DOMANDE SUL MATERIALE:
1. Trascrivi fedelmente la parte del testo sulla mindfulness compresa tra "In particolare la" e "nelle relazioni interpersonali.", estremi inclusi.
2. Rispondi alle seguenti domande sul testo sulla mindfulness:
(a) Che cosa significa in italiano la parola inglese mindfulness?
(b) Quanti sono i principi su cui si basa la mindfulness e come vengono chiamati?
(c) Da quale decennio la medicina occidentale adotta la mindfulness come tecnica contro il dolore cronico?

──────── TESTO ESTRATTO

UNA GRANDE FILOSOFIA DI VITA: LA MINDFULNESS

Il termine mindfulness è una parola inglese che vuol dire consapevolezza, che si riferisce prima di tutto ad un’esperienza diretta. Tale cognizione può essere raggiunta mediante la messa in pratica di particolari tecniche di meditazione derivanti da quelle impiegate nel buddhismo classico.

Il metodo consiste nel prestare attenzione in modo intenzionale, consapevole non giudicante all’esperienza che accade nel momento presente, nel qui e ora. Il presente rappresenta, in un certo senso, l’unico periodo che esiste, per assurdo però, è ciò a cui ci dedichiamo di meno, sempre occupati come siamo con la mente a ricordare il passato o ad anticipare il futuro.

In particolare la mindfulness invita ad osservare con curiosità le proprie esperienze, con atteggiamento aperto, curioso e non giudicante. Si basa sull’applicazione di sette principi, chiamati pilastri, i quali ci aiutano ad approcciarci nel modo più efficace alla meditazione, ricavandone vantaggi grazie ad un nuovo approccio più consapevole sia nelle diverse situazioni ed eventi che viviamo che nelle relazioni interpersonali.

Quando si pratica costantemente la Mindfulness emergono gentilezza, compassione, apertura del cuore e gratitudine. Molte ricerche scientifiche ne comprovano l’efficacia per il benessere psicofisico; a partire dagli anni ’70 infatti viene adottata dalla medicina occidentale come tecnica per contrastare il dolore cronico causato da patologie fisiche importanti.

Può essere applicata in tutti gli ambiti, sia privati che lavorativi. Anche nelle scuole può rivestire un ruolo importante, sia per gli insegnanti (per trovare rimedio a malesseri e disagi come stress, ansia, insoddisfazione) che per gli studenti (utile all’apprendimento e nei problemi comportamentali, promuove inclusione e benessere).

Non è una tecnica di rilassamento né tantomeno una forma di “buonismo” che ci spinge ad accettare tutto, ad accogliere senza critiche quello che ci accade; è un atto che parte dall’attenzione e dal modo in cui la usiamo e che ci porta a far spazio anche a disagio e sofferenza (che solitamente tendiamo a rinnegare) scoprendo di poterli accogliere, non combattere, trovando così dove possibile, le vie per gestirli, farne motivo di crescita. Proprio questo si intende con “accettazione/accoglienza”. Per questo motivo penso sarebbe auspicabile che questa pratica venisse introdotta nelle scuole e che sempre più persone, anche nella loro vita privata, ci si avvicinassero.

────────────────
──────── RECORD FORNITI

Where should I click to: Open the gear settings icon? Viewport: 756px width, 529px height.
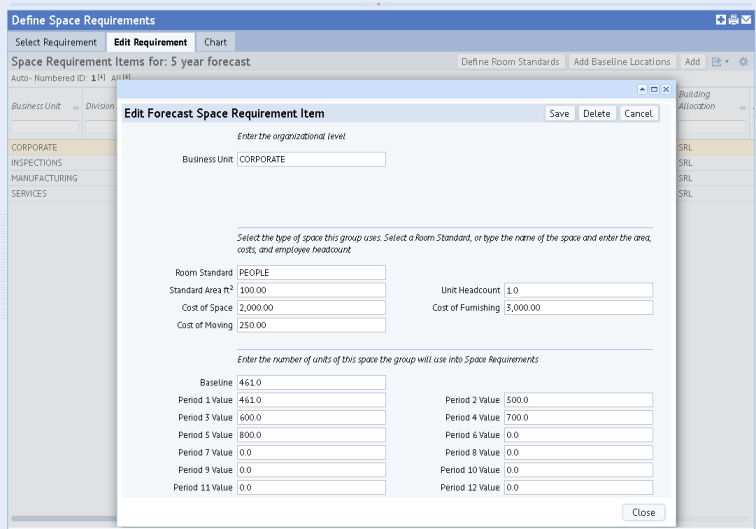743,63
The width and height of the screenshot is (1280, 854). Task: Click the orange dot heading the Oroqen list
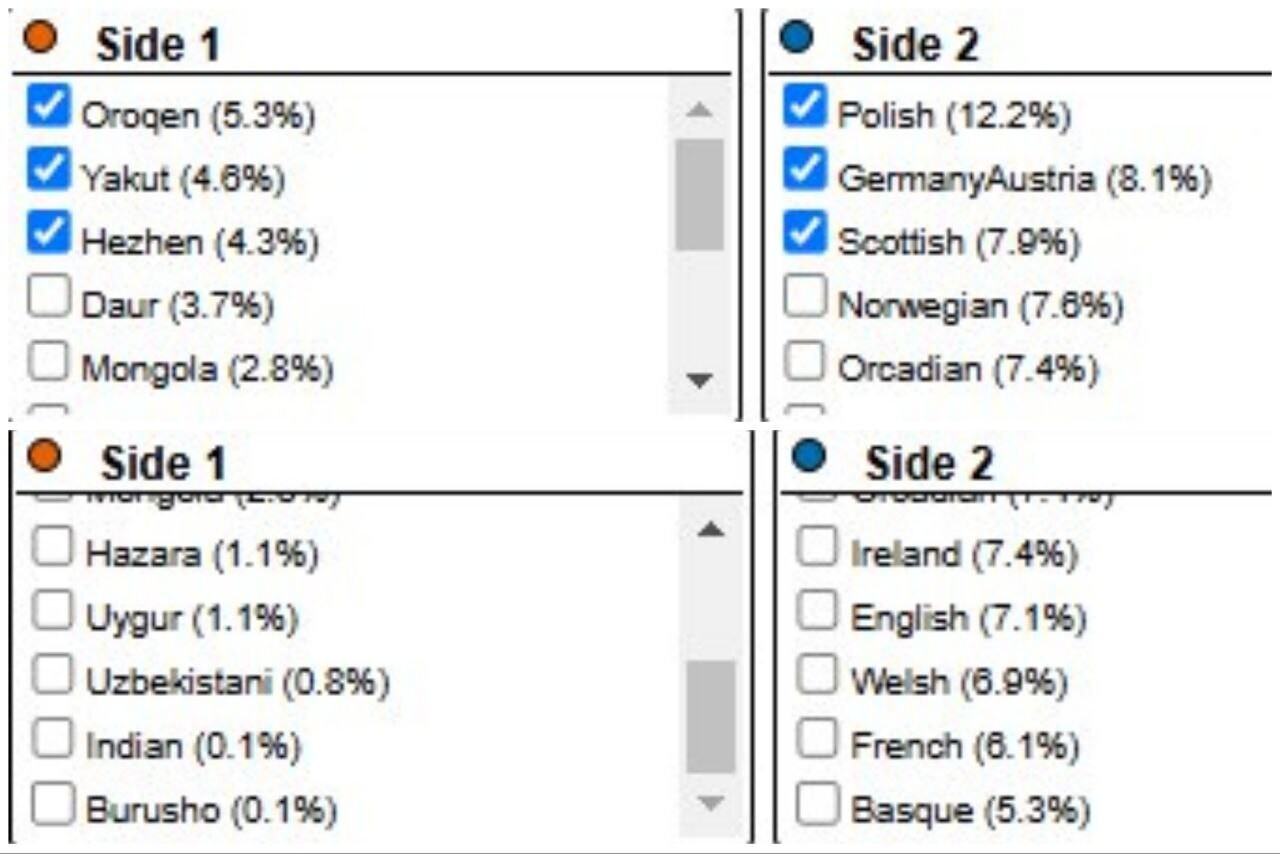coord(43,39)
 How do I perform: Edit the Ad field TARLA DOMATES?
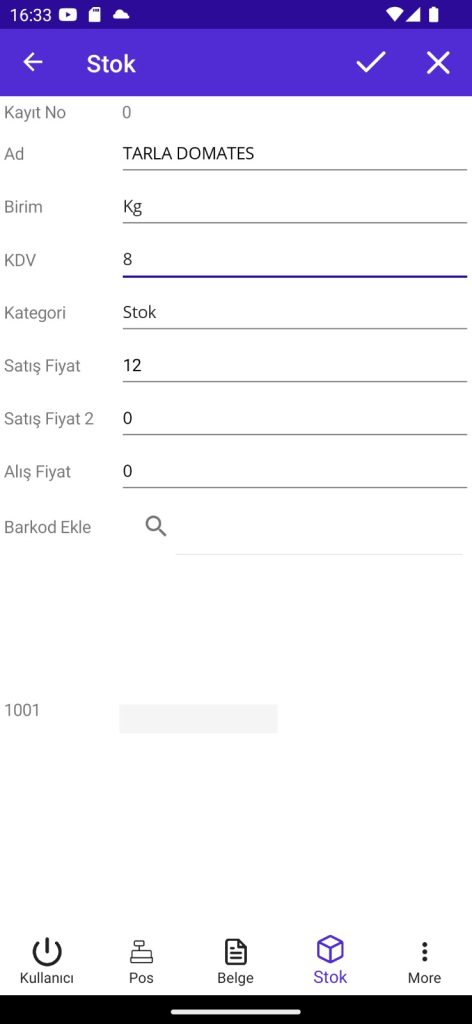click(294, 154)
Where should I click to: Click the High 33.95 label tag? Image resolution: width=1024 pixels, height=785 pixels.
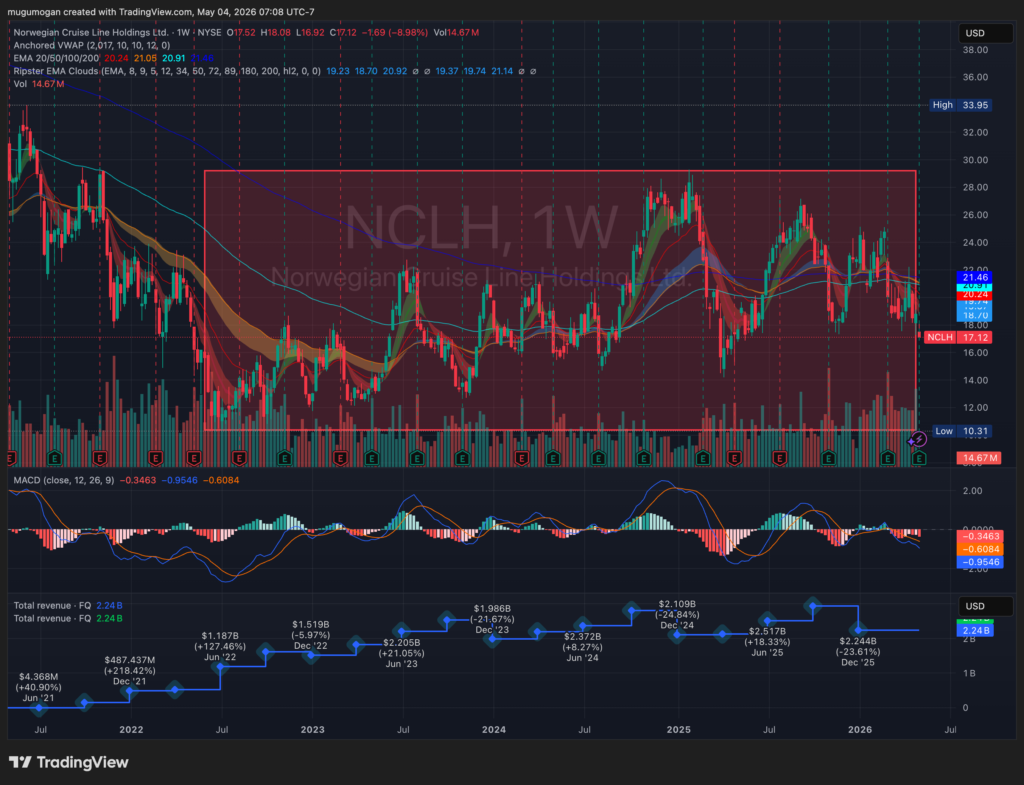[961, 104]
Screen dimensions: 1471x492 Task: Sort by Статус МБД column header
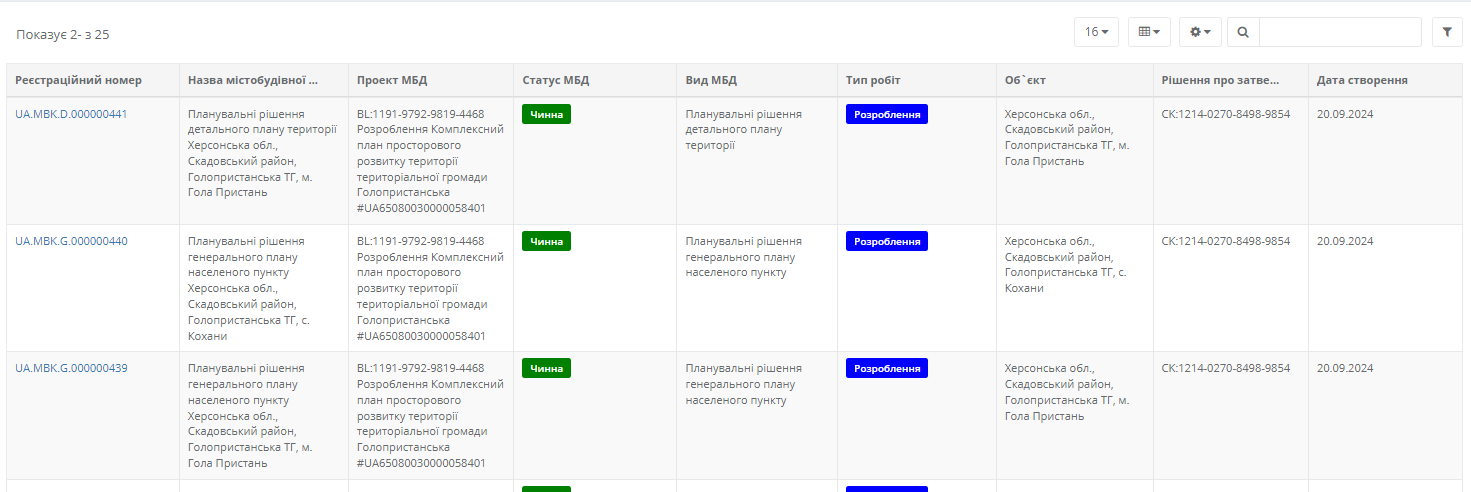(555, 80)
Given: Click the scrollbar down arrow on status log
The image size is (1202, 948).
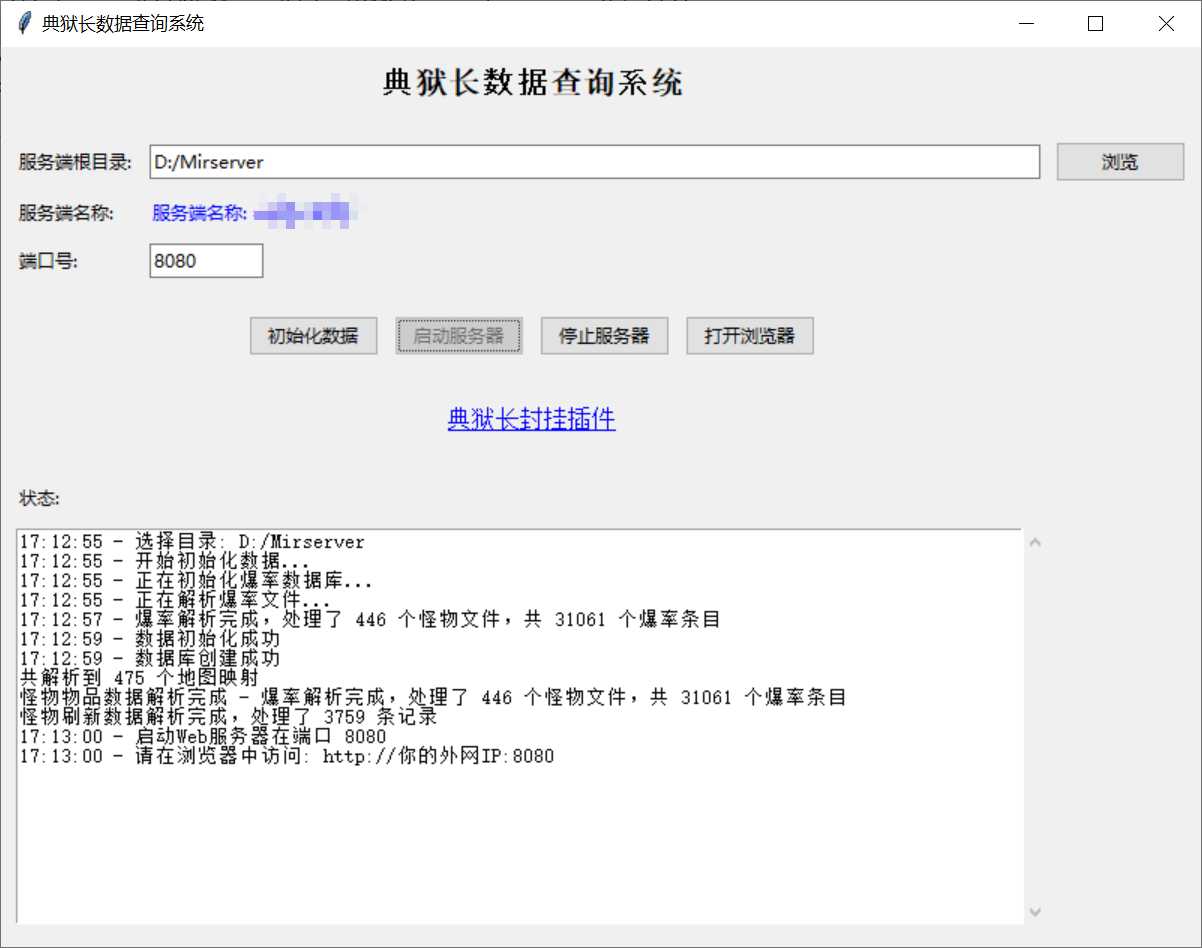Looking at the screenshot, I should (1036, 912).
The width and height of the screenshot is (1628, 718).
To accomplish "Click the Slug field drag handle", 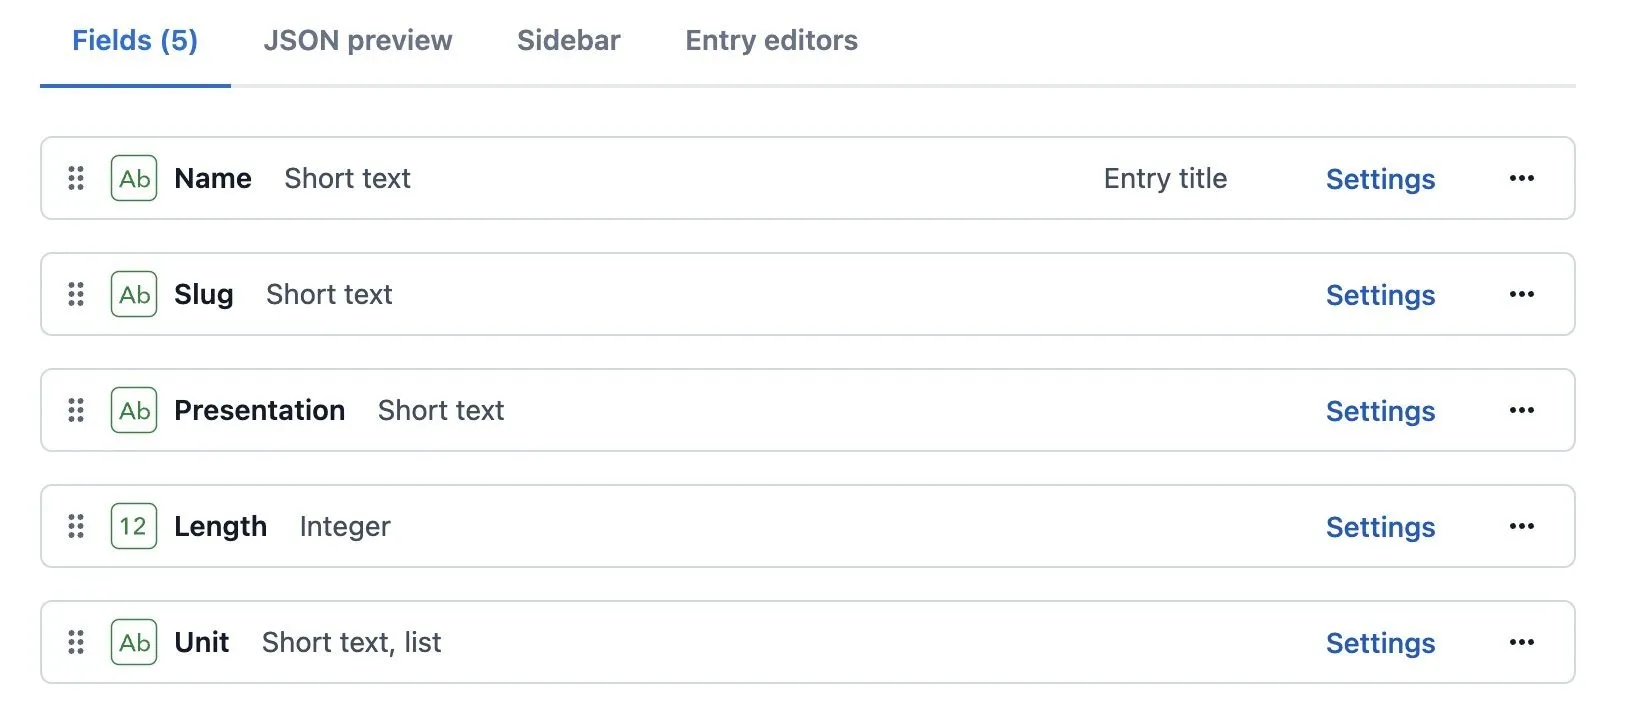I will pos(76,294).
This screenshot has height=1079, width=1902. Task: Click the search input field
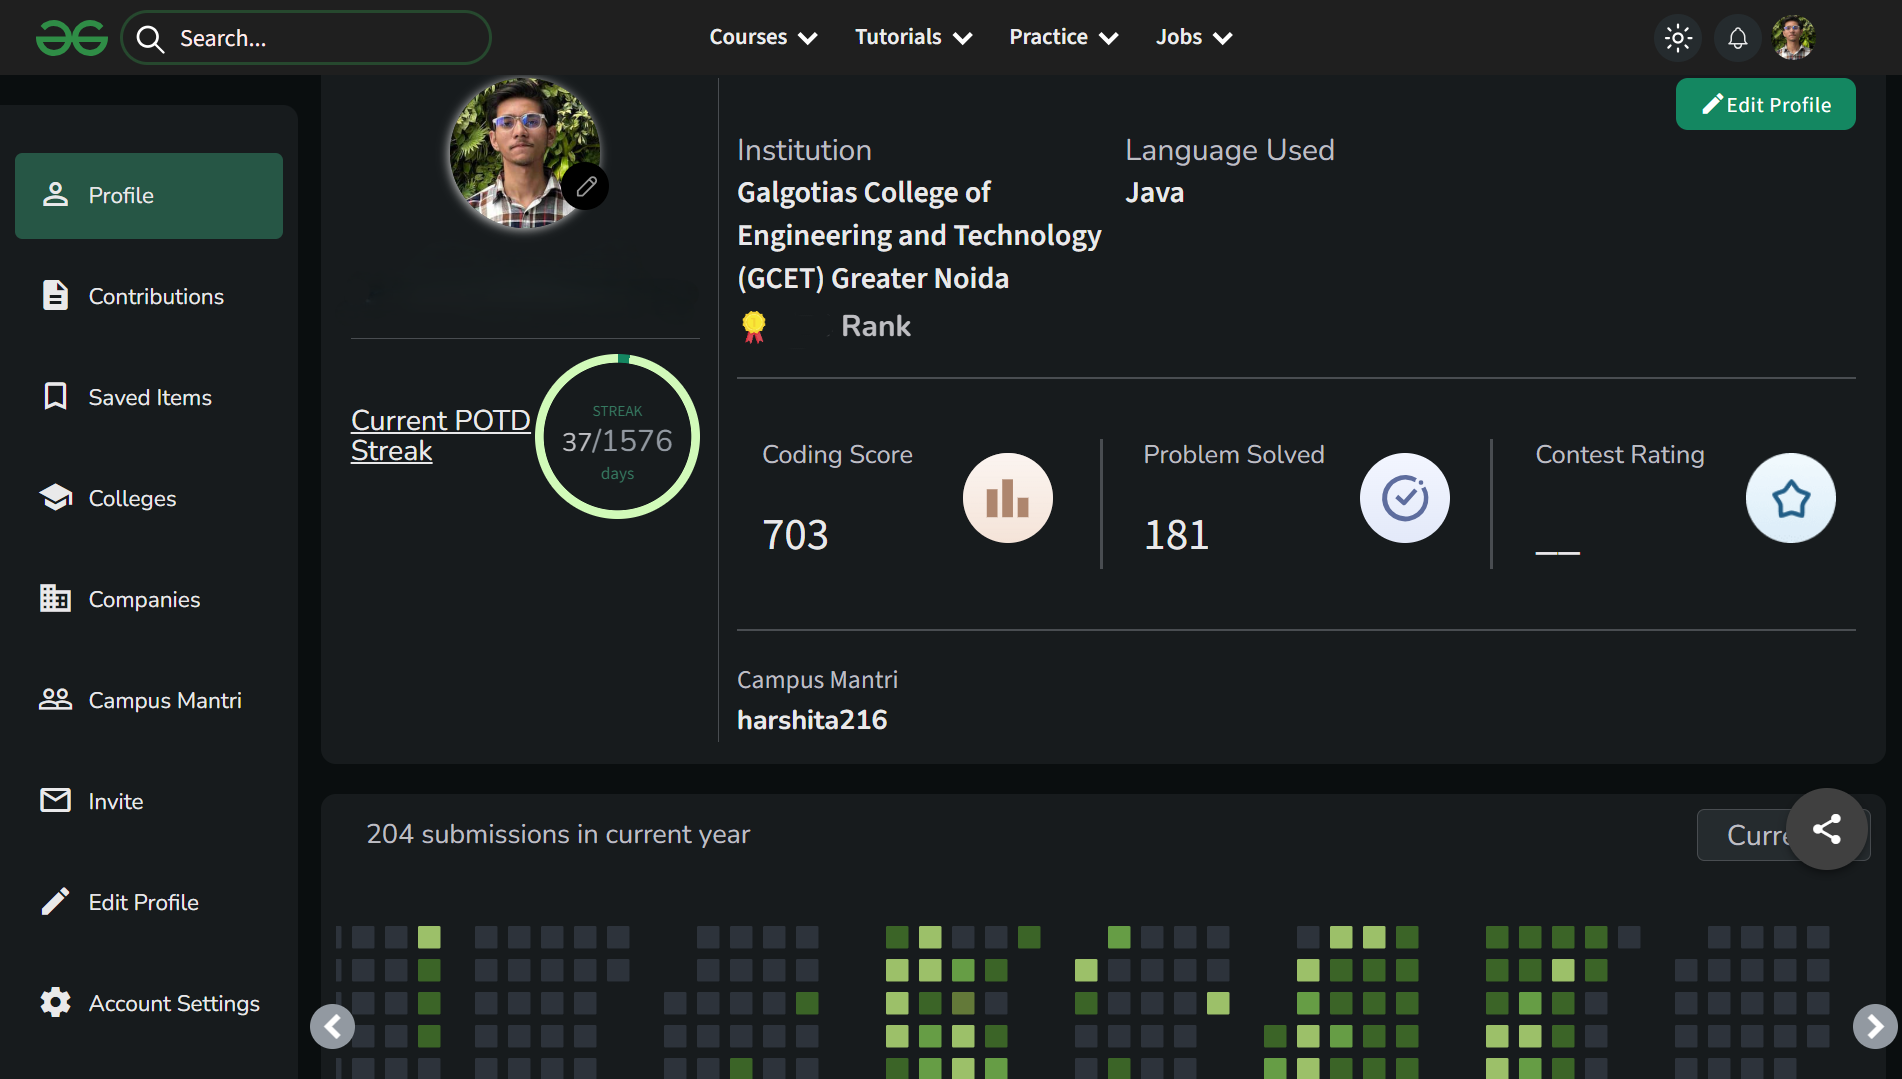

────────────────

SOLUZIONI:
1.
In particolare la mindfulness invita ad osservare con curiosità le proprie esperienze, con atteggiamento aperto, curioso e non giudicante. Si basa sull’applicazione di sette principi, chiamati pilastri, i quali ci aiutano ad approcciarci nel modo più efficace alla meditazione, ricavandone vantaggi grazie ad un nuovo approccio più consapevole sia nelle diverse situazioni ed eventi che viviamo che nelle relazioni interpersonali.

2.
(a) Consapevolezza.
(b) Sono sette e vengono chiamati pilastri.
(c) Dagli anni '70.